-- Begin Data extract --

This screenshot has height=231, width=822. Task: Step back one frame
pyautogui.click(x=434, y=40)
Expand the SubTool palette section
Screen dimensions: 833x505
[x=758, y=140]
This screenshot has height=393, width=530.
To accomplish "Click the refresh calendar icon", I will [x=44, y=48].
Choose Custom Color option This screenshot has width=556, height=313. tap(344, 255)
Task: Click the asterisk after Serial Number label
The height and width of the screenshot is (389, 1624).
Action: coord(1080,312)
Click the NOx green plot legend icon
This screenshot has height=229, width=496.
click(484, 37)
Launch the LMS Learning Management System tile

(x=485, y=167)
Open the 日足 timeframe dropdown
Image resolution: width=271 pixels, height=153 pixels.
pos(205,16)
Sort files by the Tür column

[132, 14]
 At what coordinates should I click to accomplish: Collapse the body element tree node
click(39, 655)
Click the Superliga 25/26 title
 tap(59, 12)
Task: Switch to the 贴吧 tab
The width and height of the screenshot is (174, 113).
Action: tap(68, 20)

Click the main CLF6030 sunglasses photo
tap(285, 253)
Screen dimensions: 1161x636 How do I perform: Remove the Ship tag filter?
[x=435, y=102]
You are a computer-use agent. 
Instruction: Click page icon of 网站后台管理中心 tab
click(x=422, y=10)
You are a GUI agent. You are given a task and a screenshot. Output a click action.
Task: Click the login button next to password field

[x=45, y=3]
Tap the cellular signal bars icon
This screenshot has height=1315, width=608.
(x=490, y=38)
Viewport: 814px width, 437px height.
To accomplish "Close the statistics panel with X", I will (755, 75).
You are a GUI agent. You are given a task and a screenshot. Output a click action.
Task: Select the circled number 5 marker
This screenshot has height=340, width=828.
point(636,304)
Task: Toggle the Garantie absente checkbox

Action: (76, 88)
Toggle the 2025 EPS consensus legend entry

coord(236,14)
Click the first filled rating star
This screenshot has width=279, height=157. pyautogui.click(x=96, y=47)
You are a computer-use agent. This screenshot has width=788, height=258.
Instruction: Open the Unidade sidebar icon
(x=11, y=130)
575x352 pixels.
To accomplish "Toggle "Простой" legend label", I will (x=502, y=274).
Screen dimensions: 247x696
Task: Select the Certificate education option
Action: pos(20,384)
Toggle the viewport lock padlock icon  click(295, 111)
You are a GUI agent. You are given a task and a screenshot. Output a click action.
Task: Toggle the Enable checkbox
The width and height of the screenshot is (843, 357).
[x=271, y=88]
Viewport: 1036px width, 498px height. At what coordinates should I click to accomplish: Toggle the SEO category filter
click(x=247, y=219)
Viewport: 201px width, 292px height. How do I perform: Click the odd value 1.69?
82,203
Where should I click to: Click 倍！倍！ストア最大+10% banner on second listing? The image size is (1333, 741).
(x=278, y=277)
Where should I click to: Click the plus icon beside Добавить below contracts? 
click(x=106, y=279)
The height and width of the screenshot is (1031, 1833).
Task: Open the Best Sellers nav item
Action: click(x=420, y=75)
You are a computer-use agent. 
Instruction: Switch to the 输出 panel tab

-- End Data extract --

== Set task ==
Rewrite all of the rows above with each "Toggle" changed to "Turn on" and nothing else altered.

== Task answer ==
This screenshot has height=231, width=822. Task: Step back one frame
pyautogui.click(x=434, y=40)
Expand the SubTool palette section
Screen dimensions: 833x505
[x=758, y=140]
This screenshot has height=393, width=530.
To accomplish "Click the refresh calendar icon", I will [x=44, y=48].
Choose Custom Color option This screenshot has width=556, height=313. tap(344, 255)
Task: Click the asterisk after Serial Number label
The height and width of the screenshot is (389, 1624).
Action: coord(1080,312)
Click the NOx green plot legend icon
This screenshot has height=229, width=496.
click(484, 37)
Launch the LMS Learning Management System tile

(x=485, y=167)
Open the 日足 timeframe dropdown
Image resolution: width=271 pixels, height=153 pixels.
pos(205,16)
Sort files by the Tür column

[132, 14]
 At what coordinates should I click to accomplish: Collapse the body element tree node
click(39, 655)
Click the Superliga 25/26 title
 tap(59, 12)
Task: Switch to the 贴吧 tab
The width and height of the screenshot is (174, 113).
Action: tap(68, 20)

Click the main CLF6030 sunglasses photo
tap(285, 253)
Screen dimensions: 1161x636 How do I perform: Remove the Ship tag filter?
[x=435, y=102]
You are a computer-use agent. 
Instruction: Click page icon of 网站后台管理中心 tab
click(x=422, y=10)
You are a GUI agent. You are given a task and a screenshot. Output a click action.
Task: Click the login button next to password field

[x=45, y=3]
Tap the cellular signal bars icon
This screenshot has height=1315, width=608.
(x=490, y=38)
Viewport: 814px width, 437px height.
To accomplish "Close the statistics panel with X", I will (755, 75).
You are a GUI agent. You are given a task and a screenshot. Output a click action.
Task: Select the circled number 5 marker
This screenshot has height=340, width=828.
point(636,304)
Task: Turn on the Garantie absente checkbox

Action: (76, 88)
Turn on the 2025 EPS consensus legend entry

coord(236,14)
Click the first filled rating star
This screenshot has width=279, height=157. pyautogui.click(x=96, y=47)
You are a computer-use agent. This screenshot has width=788, height=258.
Instruction: Open the Unidade sidebar icon
(x=11, y=130)
575x352 pixels.
To accomplish "Turn on "Простой" legend label", I will (x=502, y=274).
Screen dimensions: 247x696
Task: Select the Certificate education option
Action: pos(20,384)
Turn on the viewport lock padlock icon  click(295, 111)
You are a GUI agent. You are given a task and a screenshot. Output a click action.
Task: Turn on the Enable checkbox
The width and height of the screenshot is (843, 357).
[x=271, y=88]
Viewport: 1036px width, 498px height. At what coordinates should I click to accomplish: Turn on the SEO category filter
click(x=247, y=219)
Viewport: 201px width, 292px height. How do I perform: Click the odd value 1.69?
82,203
Where should I click to: Click 倍！倍！ストア最大+10% banner on second listing? The image size is (1333, 741).
(x=278, y=277)
Where should I click to: Click the plus icon beside Добавить below contracts? 
click(x=106, y=279)
The height and width of the screenshot is (1031, 1833).
Task: Open the Best Sellers nav item
Action: click(x=420, y=75)
You are a computer-use agent. 
Instruction: Switch to the 输出 panel tab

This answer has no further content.